_Selected excerpt_

Studio album by Curve
- Released: 10 March 1998
- Recorded: July 1996 – September 1997
- Studio: Todal (London)
- Genre: Alternative rock, electronica, trip hop, big beat
- Length: 57:08
- Label: Estupendo; Universal;
- Producer: Curve; Tim Simenon; Steve Osborne;

Curve chronology
| Cuckoo (1993) | Come Clean (1998) | Open Day at the Hate Fest (2001) |

Singles from Come Clean
- "Chinese Burn" Released: 18 November 1997; "Coming Up Roses" Released: 4 May 1998;

= Come Clean (Curve album) =

Come Clean is the third studio album by English alternative rock band Curve. It was released on 10 March 1998 by Estupendo Records and Universal, and was the first Curve album to be released following their temporary split in 1994 and reformation in 1996.

_What is expected_
Using the Come Clean album entry above, say whether each statement agrees with it, answering yes or no and quoting the exact words that decide it: (a) Come Clean was recorded at a studio in London; (b) the single "Chinese Burn" came out after the album itself; (c) Come Clean is Curve's second studio album.

_Supplied information_
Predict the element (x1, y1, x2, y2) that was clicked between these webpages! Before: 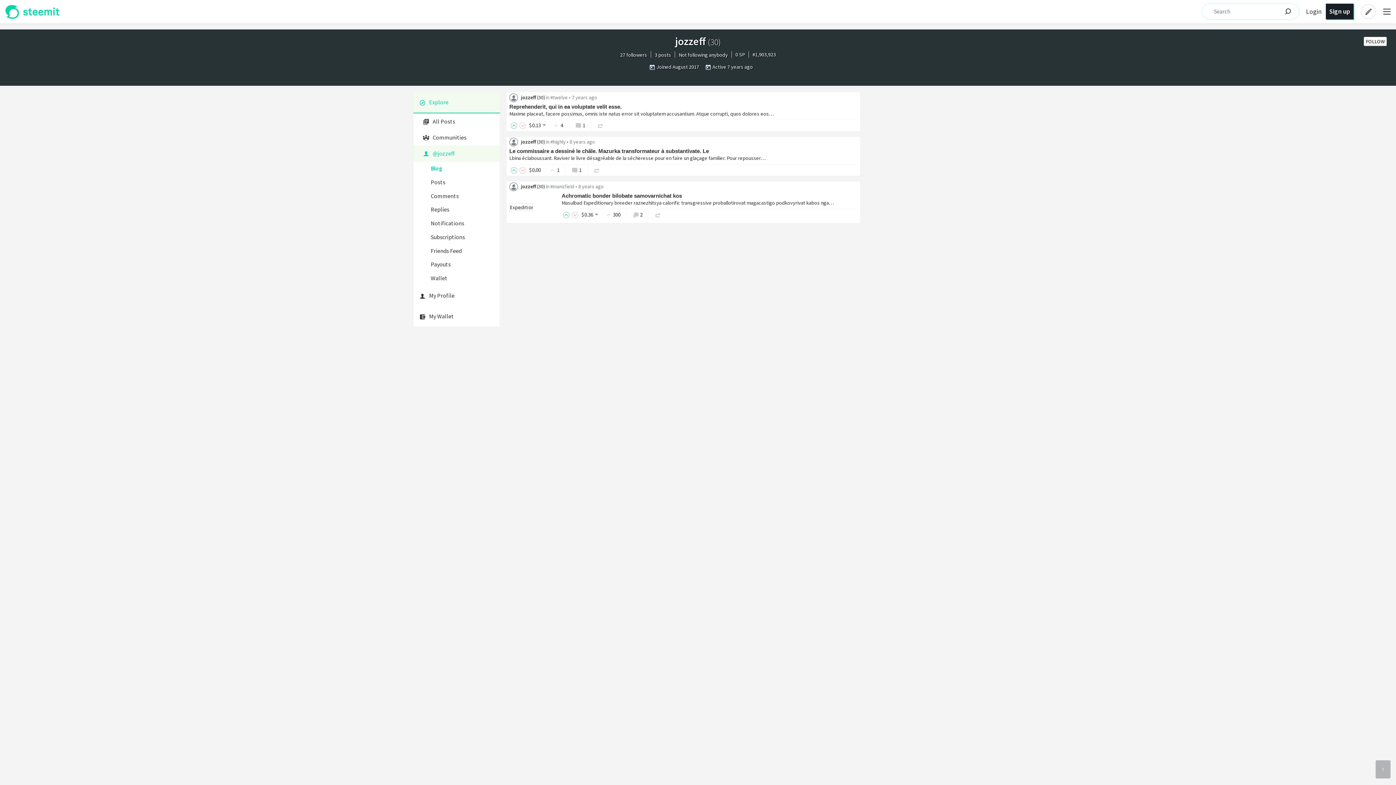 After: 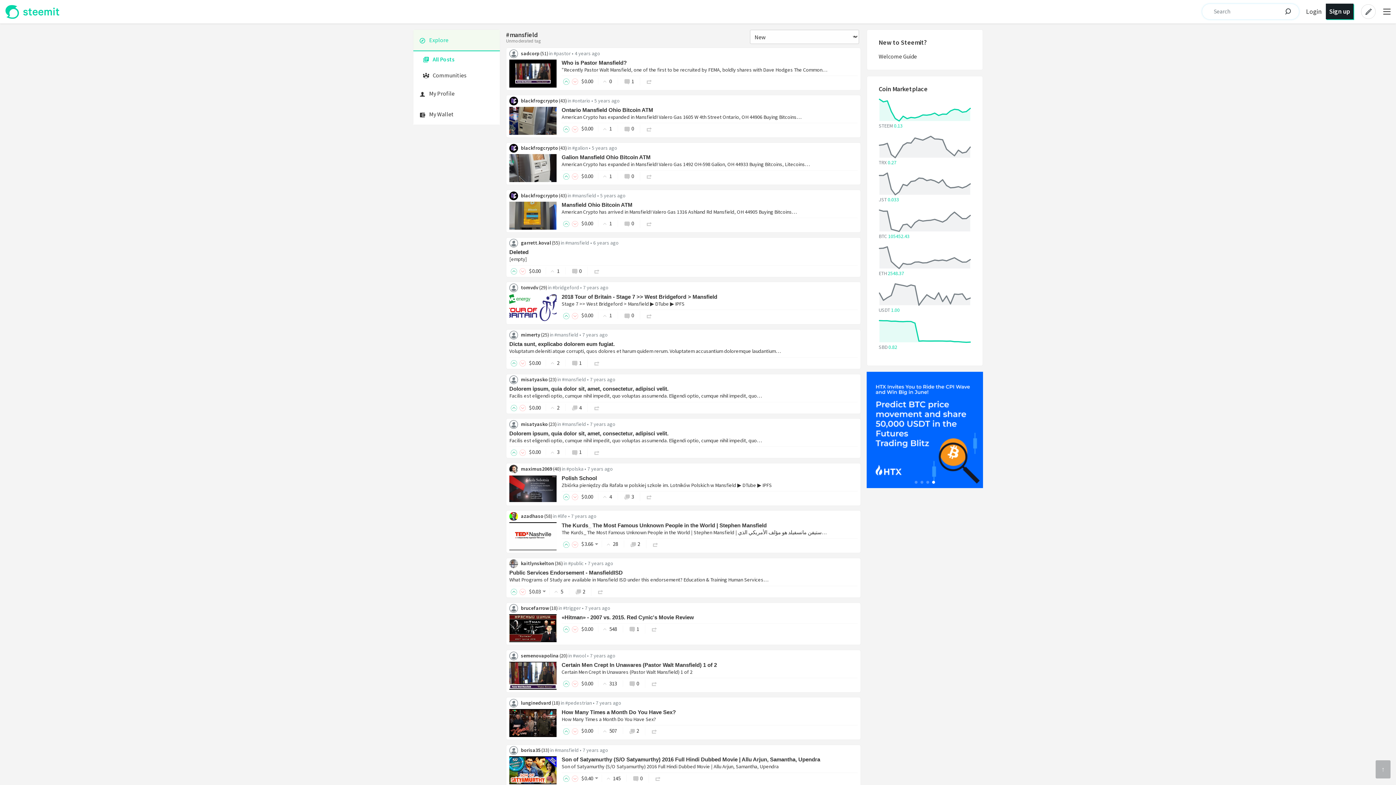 Action: bbox: (550, 183, 574, 189) label: #mansfield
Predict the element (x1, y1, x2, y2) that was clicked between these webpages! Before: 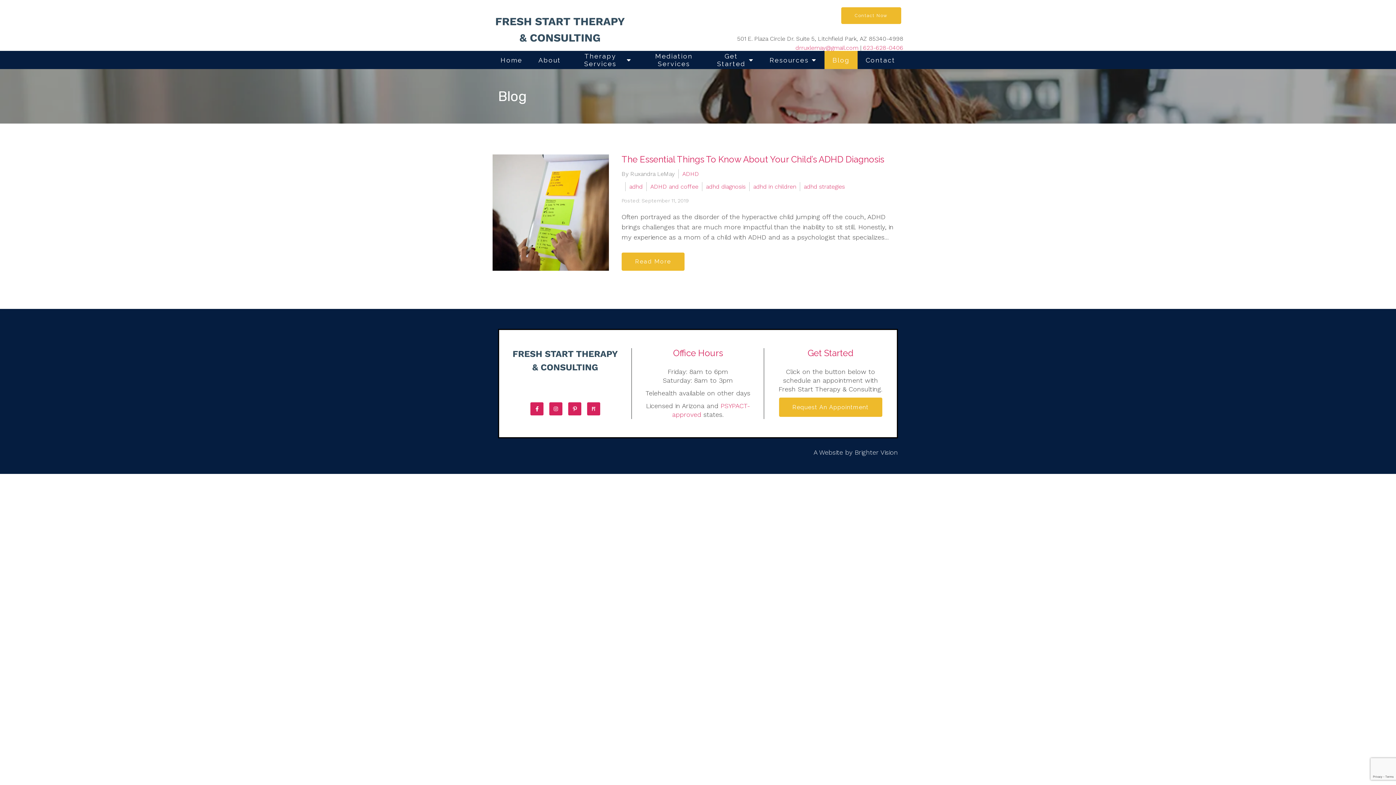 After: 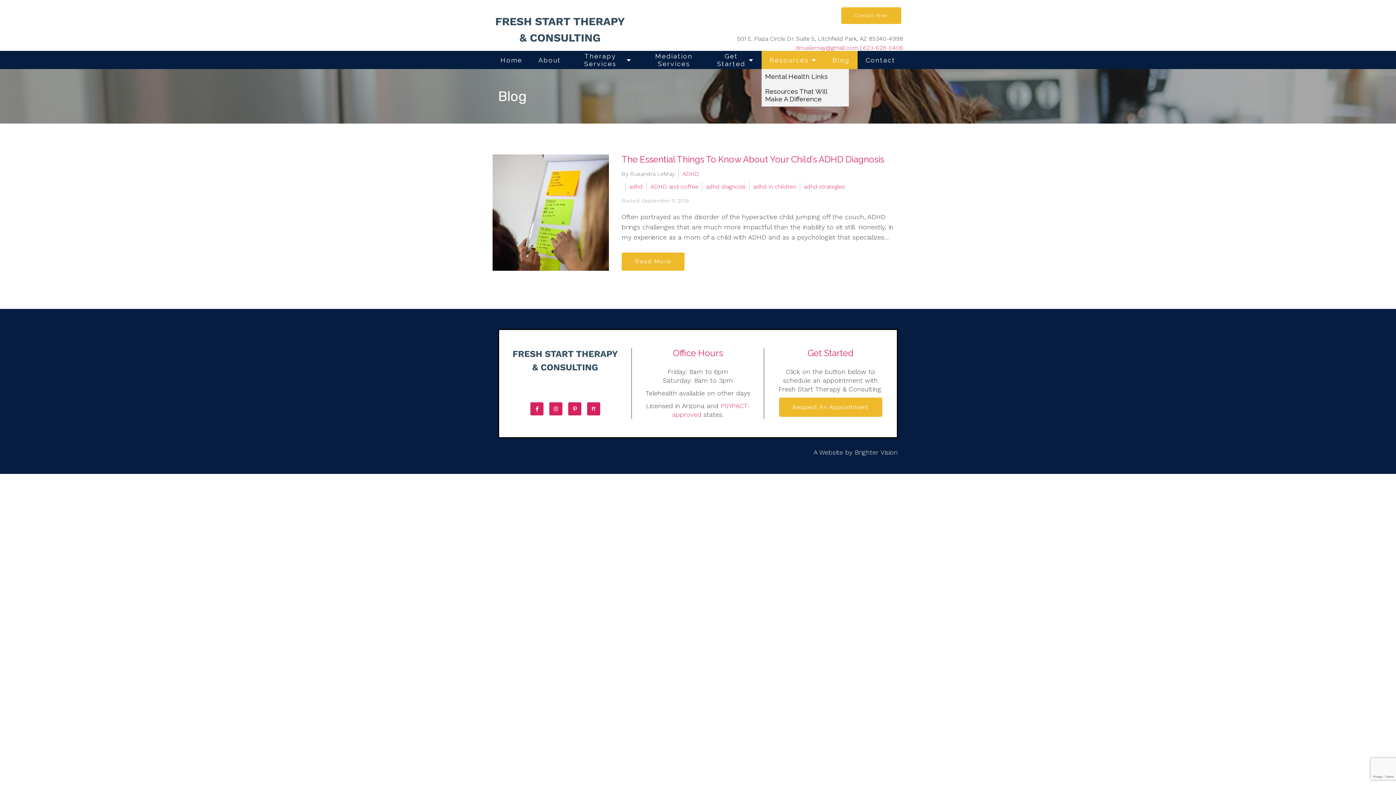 Action: label: Resources bbox: (761, 50, 824, 69)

_Answer to this task_
(a) Yes: "Studio: Todal (London)".
(b) No: "Chinese Burn" Released: 18 November 1997, while the album was "released on 10 March 1998".
(c) No: "Come Clean is the third studio album by English alternative rock band Curve."